Friendship

I know people I like.

I know Christians I like.

But I didn’t meet them at church.

What is it about church that makes relationships made there so worthless?

I think it goes to the very heart of what’s rubbish about church.

A very long time ago I did a children’s talk when I was in the church youth group. I cut up a lot of oranges (my visual aid) and talked about how church ought to be a place where we remove our “skin” of pretending and be real.

Over the years that image stays with me. Church is a place where we pretend to be good and respectable. That’s such a basic mistake!

Of course, there is an exception. When we have “strayed” but now we’ve got it all sorted again it is perfectly acceptable to talk about it. The whole concept of straying, as if we basically get it all right most of the time but sometimes go wrong for a bit, is a lie.

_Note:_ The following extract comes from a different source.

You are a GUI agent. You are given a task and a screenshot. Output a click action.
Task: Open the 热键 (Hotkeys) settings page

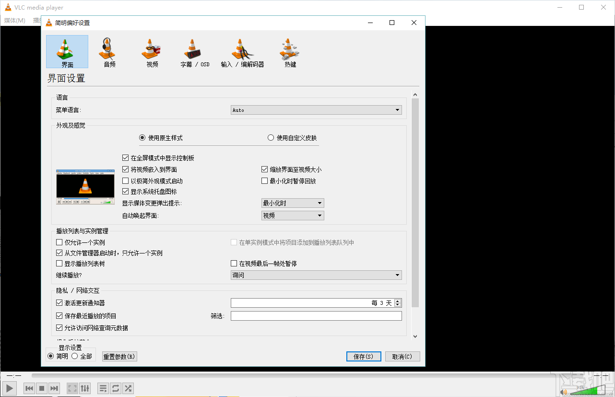pos(288,51)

This false environment provides a strong barrier to forming proper relationships with people. In order to become friends with someone from church I have to disassociate them from church in my mind. We have to meet enough at home or somewhere else that I no longer see them as a church person, but as a person who happens to go to my church.

This is so the opposite of how it should be. Where is the acknowledgement of what life is really like?

My “church friends” are not friends at all – they’re people I can talk to at church so that I’m not standing there on my own. The whole business is a complete waste of time and I only go out of duty.

What can we do to make it better? What can I do?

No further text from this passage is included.